Chandigarh, 7 December 2016. Lawyers and former judges at the Punjab and Haryana high court have described Chief Justice of India-designate Justice Jagdish Singh Khehar as a hardworking and competent lawyer, a self-made person, who was destined to scale new heights.
Chief Justice of India T S Thakur recommended Justice J S Khehar as his successor on Tuesday. Justice Khehar will be sworn in as the head of Indian judiciary on January 4, 2017. The first Sikh to be India’s Chief Justice, he will hold the post till August 28.
With a straightforward approach, Justice Khehar has always remained far from controversies, recall members of the legal fraternity in Chandigarh.
After completing his master of laws (LLM) from Panjab University, Chandigarh, he joined the Bar in 1979 and practised till February, 1999, when he was elevated as additional judge of the Punjab and Haryana high court.
“His views have always been consistent, but not orthodox at the Bar and later as a judge in the high court and now in the Supreme Court,” says senior advocate Anupam Gupta, who has seen him as a member at the Bar and later argued before him in many matters.
Though Justice Khehar mainly dealt with service matters, he also took up corporate cases and appeared in high courts of Punjab and Haryana, Himachal, Delhi and the Supreme Court.
He had a brief stint as additional advocate general, Punjab, and later as senior standing counsel, Chandigarh, before he was designated as senior advocate in February 1995.
In February 1999, he was elevated as additional judge of the Punjab and Haryana high court. “He is self-made man. He was very competent as a lawyer. I have never heard of any controversy about him,” says justice (retd) Amarjeet Chaudhary before whom justice Khehar had appeared as a lawyer for some years.
He served as acting chief justice of the Punjab and Haryana high court twice in 2008 and 2009, and was elevated as the chief justice of Uttarakhand high court in November 2009. He was transferred to the Karnataka high court in August 2010, before being elevated as a Supreme Court judge in September 2011.

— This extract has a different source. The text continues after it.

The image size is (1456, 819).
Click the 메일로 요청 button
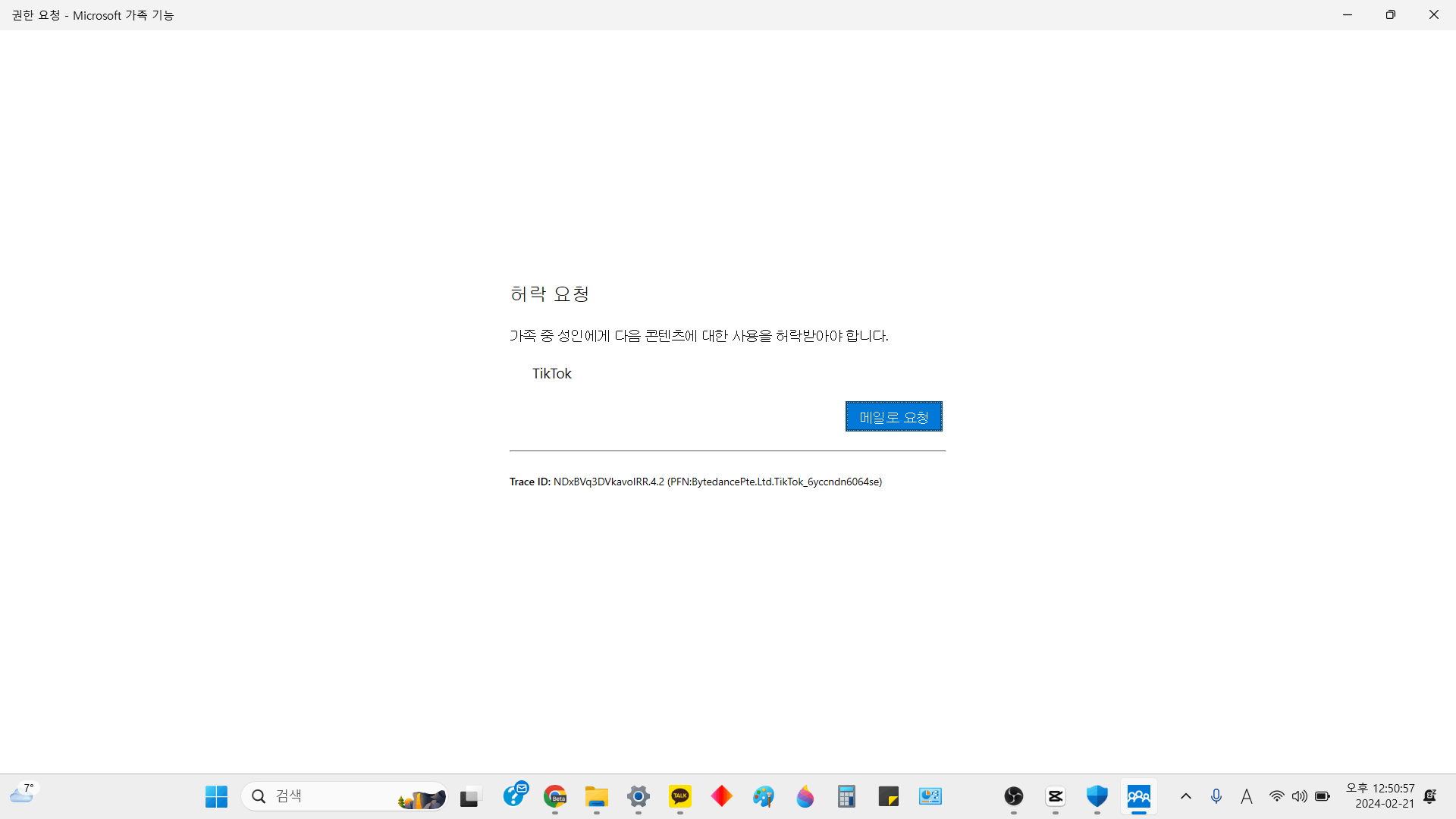point(893,416)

“He would let you argue, even if he disagreed, but would never lose his cool. This is the best quality we lawyers see in a judge,” recalls senior advocate Rajive Atma Ram.

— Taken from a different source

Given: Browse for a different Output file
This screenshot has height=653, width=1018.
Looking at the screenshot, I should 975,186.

He has handed down many noteworthy judgments and one of them is about the Sehajdhari Sikhs in 2009 in which a bench presided over by him held that prescription of the precondition of maintaining “Sikhi swaroop” is a permissible precondition for admitting students under the Sikh minority community quota.
“He was encouraging as a senior judge and would write his judgments with clarity,” says a retired judge, who practised with him at the Bar and later sat with him as a junior colleague in high court.
While Justice Khehar was the first lawyer in his family, all his three sons have followed him into the legal profession. His wife, Madhupreet Kaur Khehar, is a homemaker.
His two sons Karanveer Singh Khehar and Barinder Singh Khehar practice at the Punjab and Haryana high court and the third son, Tarunveer Singh Khehar, practices at the Delhi high court.